## DESCRIPTION OF THE TASK
Nothing but the lines from the one containing "Select the first" through the last line of the entries should appear in the output, each verbatim.
*** Block opens ***
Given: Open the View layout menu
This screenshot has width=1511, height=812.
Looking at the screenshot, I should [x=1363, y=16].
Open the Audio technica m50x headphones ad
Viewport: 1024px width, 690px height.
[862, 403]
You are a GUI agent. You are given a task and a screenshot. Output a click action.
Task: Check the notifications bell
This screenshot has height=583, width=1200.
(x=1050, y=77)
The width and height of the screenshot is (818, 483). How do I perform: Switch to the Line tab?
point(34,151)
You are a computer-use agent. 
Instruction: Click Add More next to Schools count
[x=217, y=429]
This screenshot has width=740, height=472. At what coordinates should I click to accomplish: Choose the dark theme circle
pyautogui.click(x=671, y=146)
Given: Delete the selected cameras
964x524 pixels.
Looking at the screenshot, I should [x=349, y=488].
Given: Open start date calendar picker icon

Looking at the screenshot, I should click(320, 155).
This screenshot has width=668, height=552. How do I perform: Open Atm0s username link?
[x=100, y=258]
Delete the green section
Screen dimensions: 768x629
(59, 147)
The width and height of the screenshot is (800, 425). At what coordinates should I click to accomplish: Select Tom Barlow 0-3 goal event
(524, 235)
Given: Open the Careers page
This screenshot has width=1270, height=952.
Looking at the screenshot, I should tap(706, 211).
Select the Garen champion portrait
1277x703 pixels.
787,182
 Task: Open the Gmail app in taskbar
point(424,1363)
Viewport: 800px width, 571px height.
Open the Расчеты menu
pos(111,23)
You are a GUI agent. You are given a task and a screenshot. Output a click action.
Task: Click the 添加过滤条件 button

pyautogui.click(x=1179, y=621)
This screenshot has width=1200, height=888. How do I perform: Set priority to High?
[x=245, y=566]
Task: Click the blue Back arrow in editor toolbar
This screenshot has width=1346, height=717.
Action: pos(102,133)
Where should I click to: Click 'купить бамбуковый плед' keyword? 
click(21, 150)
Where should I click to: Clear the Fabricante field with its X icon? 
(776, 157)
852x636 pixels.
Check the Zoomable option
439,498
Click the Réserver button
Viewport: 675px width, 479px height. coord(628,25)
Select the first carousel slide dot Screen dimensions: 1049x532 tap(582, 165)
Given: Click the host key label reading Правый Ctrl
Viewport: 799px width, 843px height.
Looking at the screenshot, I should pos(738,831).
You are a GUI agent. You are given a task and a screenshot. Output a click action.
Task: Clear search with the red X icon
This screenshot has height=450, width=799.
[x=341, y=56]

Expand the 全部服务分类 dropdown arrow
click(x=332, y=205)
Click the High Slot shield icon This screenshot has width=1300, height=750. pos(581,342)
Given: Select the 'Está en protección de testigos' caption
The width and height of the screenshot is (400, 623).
*** Block closes ***
## PROBLEM SOLUTION
Select the first carousel slide dot Screen dimensions: 1049x532 tap(582, 165)
Given: Click the host key label reading Правый Ctrl
Viewport: 799px width, 843px height.
Looking at the screenshot, I should pos(738,831).
You are a GUI agent. You are given a task and a screenshot. Output a click action.
Task: Clear search with the red X icon
This screenshot has height=450, width=799.
[x=341, y=56]

Expand the 全部服务分类 dropdown arrow
click(x=332, y=205)
Click the High Slot shield icon This screenshot has width=1300, height=750. pos(581,342)
Given: Select the 'Está en protección de testigos' caption
The width and height of the screenshot is (400, 623).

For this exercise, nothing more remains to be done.